Start of Source document

Given that these important prior considerations must be kept in mind, we shall now look at some specific approaches using T. delbrueckii in terms of its most common effects on wine quality and aroma composition, and which have so far been described as being independent of the winemaking conditions. These are decreased acetic acid production in grape must with a high sugar concentration, decreased concentrations of the main esters, and increased concentrations of lactones and some minor ethyl esters, which are all relative to S. cerevisiae-fermented wines. Overall, these effects have led to decreased fresh-fruit aroma intensity, but increased aroma complexity with a dried-fruit/pastry flavour, which is achieved mainly when the T. delbrueckii strains reached a high dominance ratio (above 70% of viable cells) at the tumultuous fermentation stage [23,24,26,29,30]. It should be noted that part of this effect on the aroma complexity of wine may be due to the growth of lactic acid bacteria [23]. According to these common effects, the use of T. delbrueckii for young (white or rosé) table wines should not be recommended mostly because of the loss of fresh-fruit aromas, which are usually wanted in these types of wine. However, an exception should be considered for those specific situations in which a low dominance ratio of T. delbrueckii does not reduce the fresh-fruit aroma intensity of the wine, or it interacts with S. cerevisiae to increase the amounts of specific aromas such as volatile thiols (3-sulfanylhexan-1-ol and 3-sulfanylhexyl acetate) that clearly improve the quality of certain wines, with Sauvignon Blanc being an example [33,48]. Besides this, we think that inoculation with T. delbrueckii can mostly be recommended for full-bodied red wines made from grapes with undesirably high malic acid content, natural sweet wines made from grapes with high sugar content, or any aged wine in which the dried-fruit aromas and oxidised character that are usually produced by this yeast may be greatly appreciated by the consumers.

6. Traditional Sparkling Wine Making

There have also recently been trials of the use of T. delbrueckii for sparkling wine making. The sequential inoculation of this yeast with S. cerevisiae has been shown to be an interesting tool with which to obtain base wines (first fermentation of the grape must) with different characteristics [22]. However, those authors did not analyse the usefulness of T. delbrueckii to finally complete the production of sparkling wine (second fermentation of the base wine), probably because they suspected that this yeast could not complete this task. We confirmed these results in a recent work, finding that T. delbrueckii could indeed be used to improve base wine quality, but was unable to complete second fermentation, because it cannot survive above 3.5 atm of CO2 pressure [49]. However, we should point out that base wine that was single-inoculated with T. delbrueckii was able to complete second fermentation when there was a very small contamination (4.3 × 10−5 CFU/mL) of Saccharomyces yeasts, which became dominant by the time CO2 pressure increased above 3 atm, and T. delbrueckii quickly became inviable (Figure 3). This clearly indicates that CO2 pressure is another abiotic factor that may decrease the competitiveness of T. delbrueckii relative to other potential competitor microorganisms such as S. cerevisiae, and that its resistance to high pressure should be genetically improved to get a dominance of this yeast during the second fermentation of sparkling wine.

End of Source document
Start of Listed records

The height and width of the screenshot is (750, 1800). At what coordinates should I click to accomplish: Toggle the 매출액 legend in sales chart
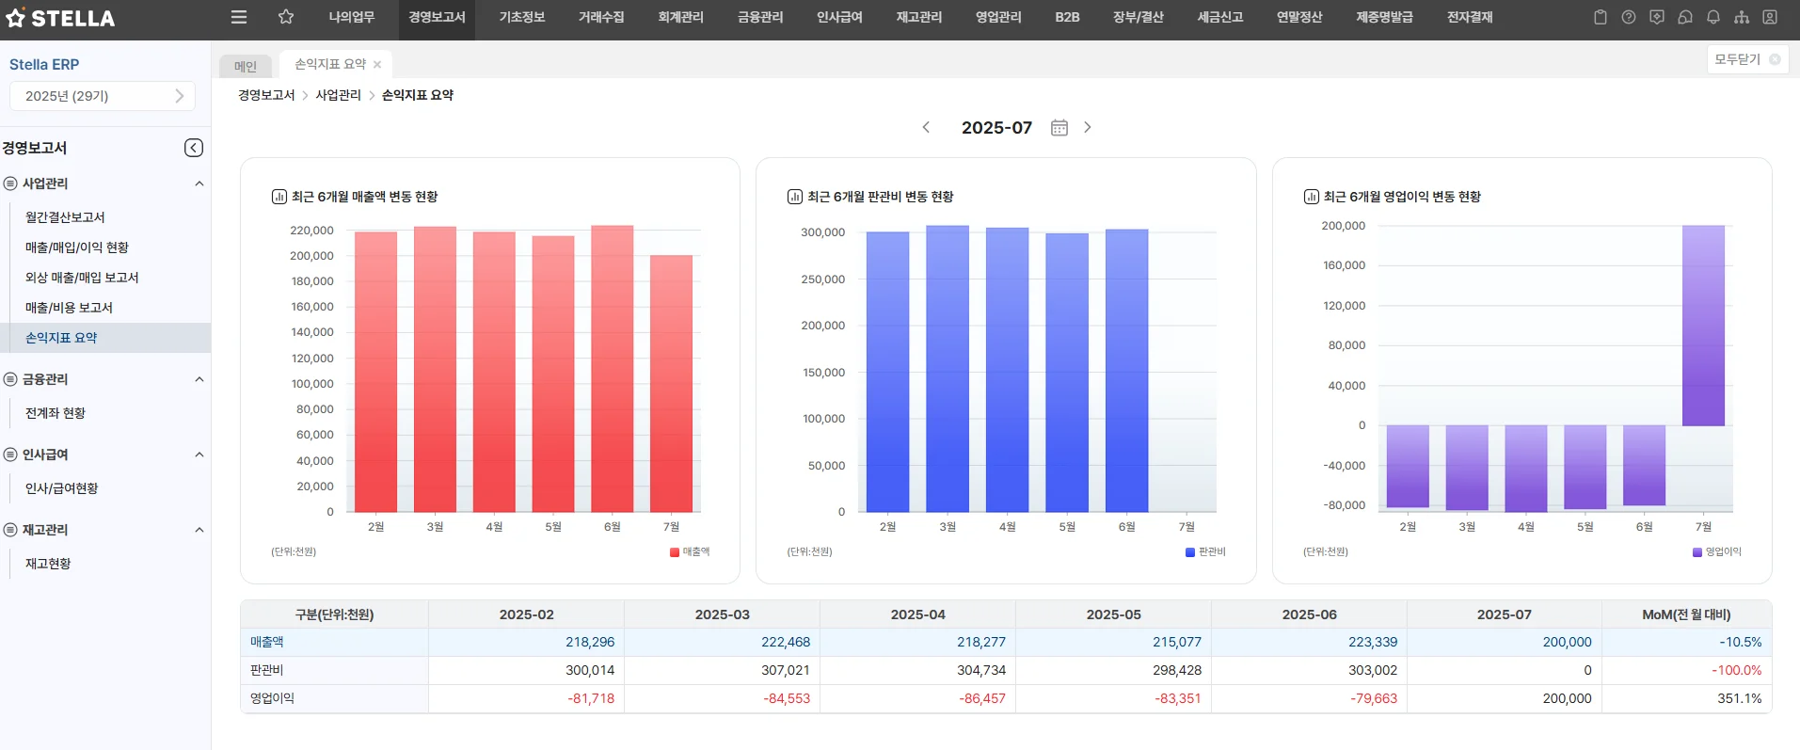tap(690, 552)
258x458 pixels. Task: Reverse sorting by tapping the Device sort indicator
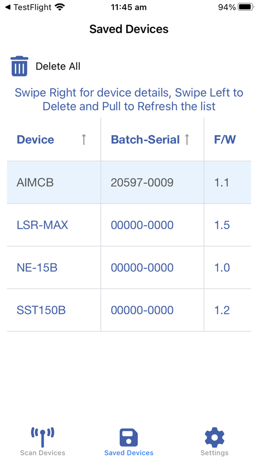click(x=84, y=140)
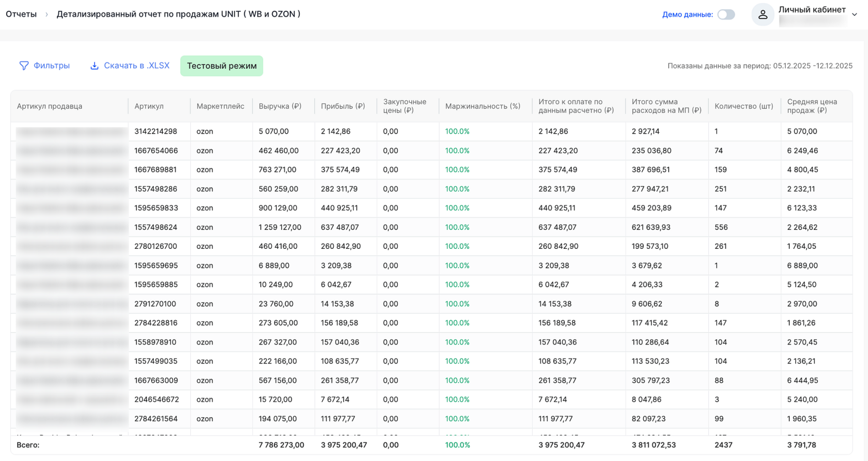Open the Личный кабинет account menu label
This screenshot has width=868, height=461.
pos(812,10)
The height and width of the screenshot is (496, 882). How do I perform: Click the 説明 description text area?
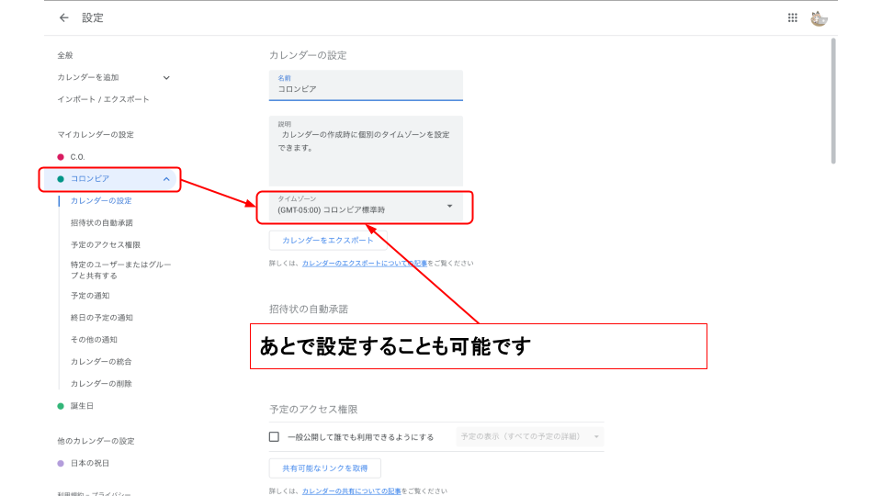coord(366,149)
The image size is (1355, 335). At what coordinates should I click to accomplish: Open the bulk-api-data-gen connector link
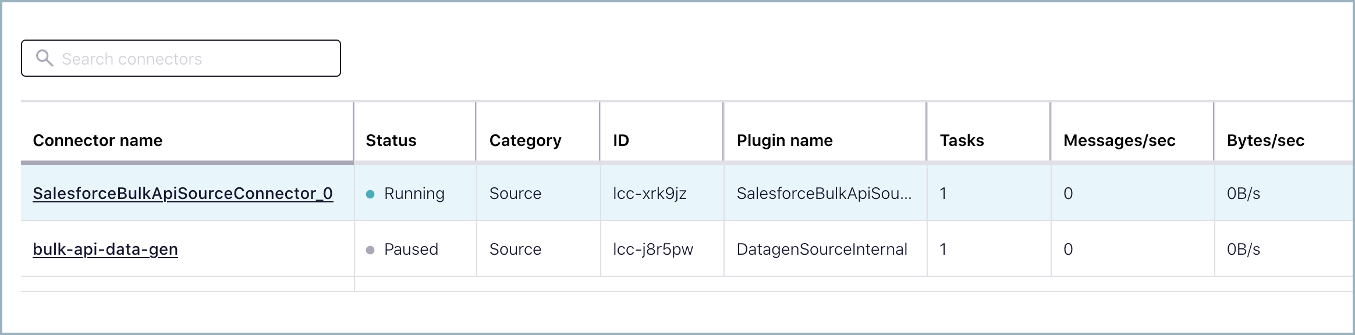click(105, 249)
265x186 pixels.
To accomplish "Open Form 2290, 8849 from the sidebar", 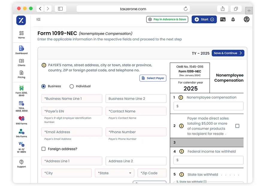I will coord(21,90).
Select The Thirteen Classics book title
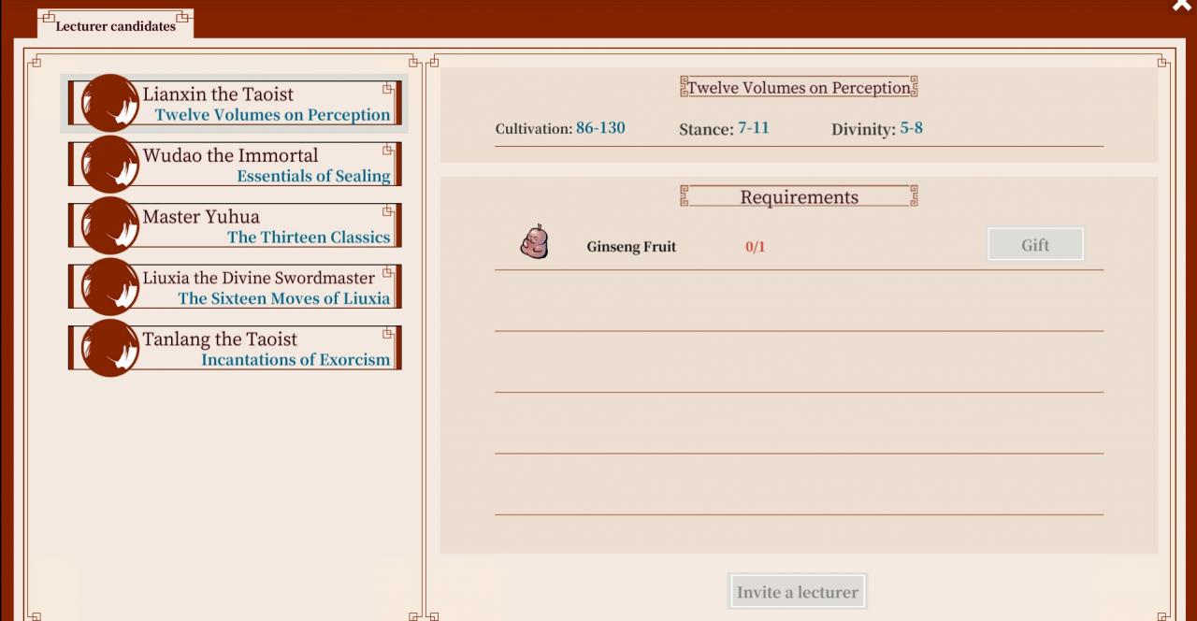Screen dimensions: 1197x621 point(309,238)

End of Listed records
Start of Listed records

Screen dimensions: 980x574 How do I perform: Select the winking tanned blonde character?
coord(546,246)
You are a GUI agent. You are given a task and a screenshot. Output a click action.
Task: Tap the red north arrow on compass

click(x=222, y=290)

End of Listed records
Start of Listed records

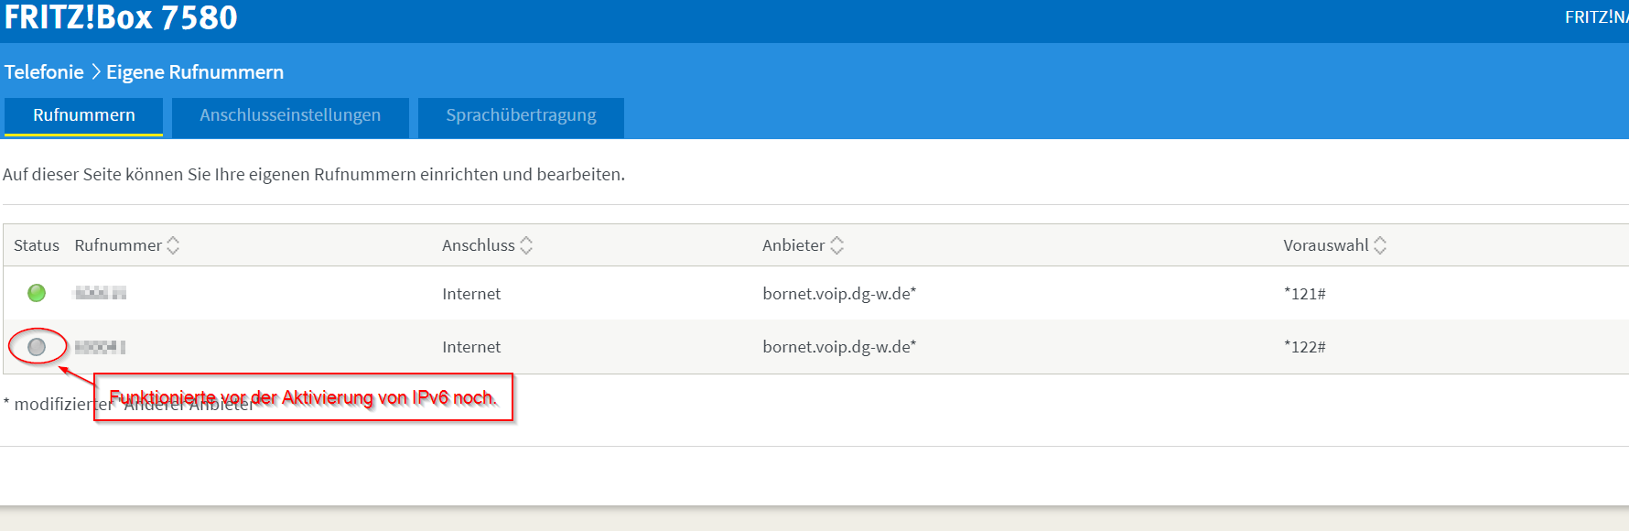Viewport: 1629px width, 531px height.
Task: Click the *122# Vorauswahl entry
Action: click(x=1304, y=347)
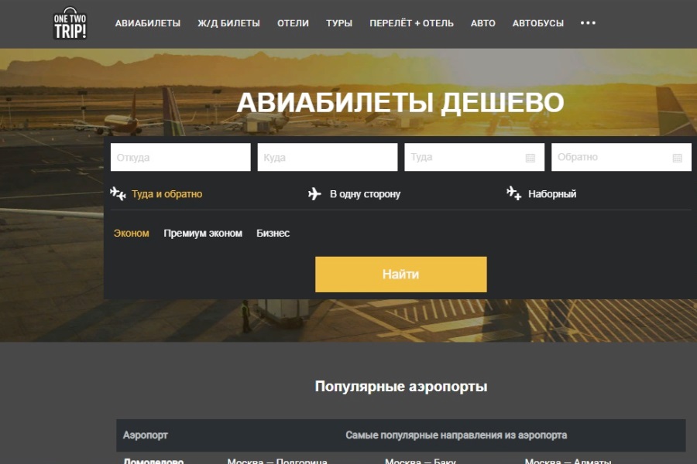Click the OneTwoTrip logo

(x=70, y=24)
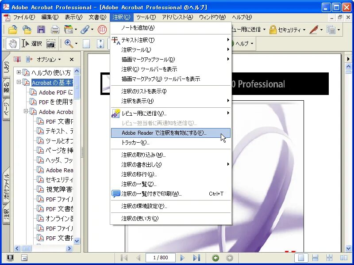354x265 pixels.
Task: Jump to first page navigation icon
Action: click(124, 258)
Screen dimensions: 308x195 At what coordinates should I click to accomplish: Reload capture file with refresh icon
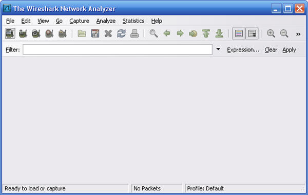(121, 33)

End of Listed records

[Work item] Continue the passage on T. delbrueckii in winemaking, picking up after its final sentence.

[Reply to the task]
It should also be mentioned that two T. delbrueckii strains (DiSVA 130 and DiSVA 313) single-inoculated in a base wine with high ethanol concentration (11.65% vol) were able to complete the secondary fermentation of sparkling wine even more efficiently than single-inoculated S. cerevisiae [32]. This was an unexpected result, mainly because there had been no previous data reported related to the resistance of these DiSVA strains at high ethanol concentrations. Whichever the case, these authors unfortunately did not confirm the dominance of the inoculated strains during second fermentation. Therefore, some contamination with S. cerevisiae yeasts may have occurred, with these being the yeast that was actually responsible for second fermentation completion, as was the case mentioned above (Figure 3).

7. Proposals for Genetic Improvement of T. delbrueckii

The main disadvantages of T. delbrueckii that hinder it from becoming as good as S. cerevisiae for industrial use are probably its small cell size [50], slow growth rate, and low fermentation vigour under the usual alcoholic fermentation conditions [18,22,24]. These peculiarities result in small harvest quantities in industrial biomass production, and extra difficulties in recovering, washing, and dehydrating the yeast biomass using conventional microfiltration, which may take a long time because the filters become clogged by the small yeast cells, and have to be replaced frequently.
The small cell size of T. delbrueckii cells seems to be because it propagates vegetatively as a haploid yeast [7], while the industrial strains of S. cerevisiae propagate as diploid or polyploid yeasts. This cell size can be enlarged by increasing the number of chromosomes (ploidy) inducing diploids through perturbed protoplast regeneration or the UV irradiation of intact cells [51,52,53]. Stable diploid strains have already been constructed from baker’s haploid T. delbrueckii strains. These diploid strains were about three times larger than the original parental haploid, while both types had similar biomass yield, stress resistance, gassing power, and sweet dough-leavening ability. The propagation and manipulation of this artificially constructed diploid seemed to be enhanced under industrial conditions, and its stress tolerance and CO2 production after direct freezing make it possible to reduce the yeast dose in the formulation of frozen sweet bakery products [51,53]. These interesting results for baker’s T. delbrueckii strains should serve to encourage attempts to perform similar genetic improvements with wine strains, which is a task that remains to be completed.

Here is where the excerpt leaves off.